Die Stars von Paris Saint-Germain um Lionel Messi (r) stecken in der Krise. (Urheber/Quelle/Verbreiter: Thibault Camus/AP/dpa)

Gut zwei Wochen vor dem Champions-League-Kracher gegen den FC Bayern herrscht auch beim französischen Meister Paris Saint-Germain um Weltmeister Lionel Messi Alarmstimmung.

«Von Champagner zu Sekt. Größere Zweifel», schrieb die Sportzeitung «L’Équipe» nach dem ernüchternden Auftritt des Starensembles beim 1:1 gegen Stade Reims. Mit vier Zählern aus vier Spielen seit Jahresbeginn ist der Punkteschnitt von PSG ähnlich unzureichend wie der des FC Bayern, der am 14. Februar zum Achtelfinal-Hinspiel im Pariser Prinzenpark gastiert.

«Zum Glück, die Bayern sind nicht in der Form ihres Lebens. Aber darauf zu hoffen, dass der Gegner in einer schlechteren Verfassung ist, kann nicht die beste Möglichkeit sein, sich für diesen Wettbewerb zu qualifizieren», hieß es weiter. Mit 48 Punkten liegt PSG in der Tabelle nur drei Punkte vor RC Lens, gegen den es zum Jahresauftakt eine Niederlage gab. «Das ist unzureichend, wenn man PSG ist», sagte Trainer Christophe Galtier mit Blick auf die Ausbeute in den letzten Spielen.

Stars aus der «Komfortzone» rausholen

«Als Trainer kann man mit dem, was passiert, nicht zufrieden sein. Es werden Entscheidungen zu treffen sein», ergänzte Galtier und will seine Stars aus der «Komfortzone» rausholen. «Ich habe hochkarätige Spieler, die dieses Niveau seit Anfang des Jahres nicht akzeptieren können.» Gegen Reims standen alle Stars in der Startelf, ohne durchschlagenden Erfolg. Lediglich der Brasilianer Neymar traf zur zwischenzeitlichen Führung. Vier Spiele hat PSG bis zum Duell mit den Bayern noch, darunter knifflige Auswärtsspiele bei Olympique Marseille und der AS Monaco.

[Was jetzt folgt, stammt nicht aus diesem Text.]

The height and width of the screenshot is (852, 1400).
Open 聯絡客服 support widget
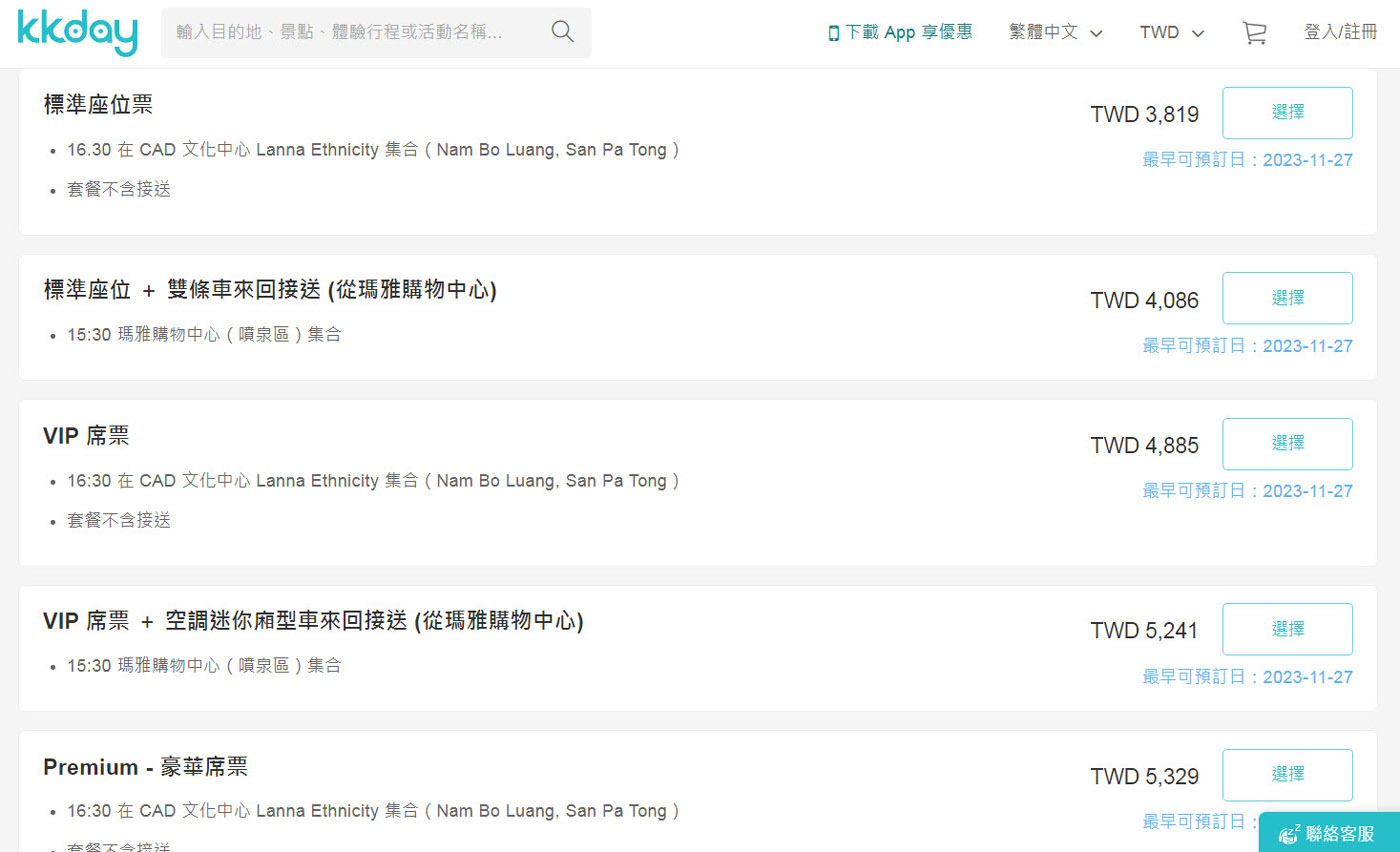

Womöglich wird der Hauptstadt-Club noch auf dem Transfermarkt aktiv, insbesondere Innenverteidiger Milan Skriniar von Inter Mailand ist im Gespräch. «Es gibt Einschränkungen beim Financial Fairplay. Ein Trainer hat gerne Verstärkungen, wenn es zu einem Abgang kommt. Ich weiß nicht, ob es passieren wird», sagte Galtier auch mit Blick auf den Abgang von Pablo Sarabia nach Wolverhampton.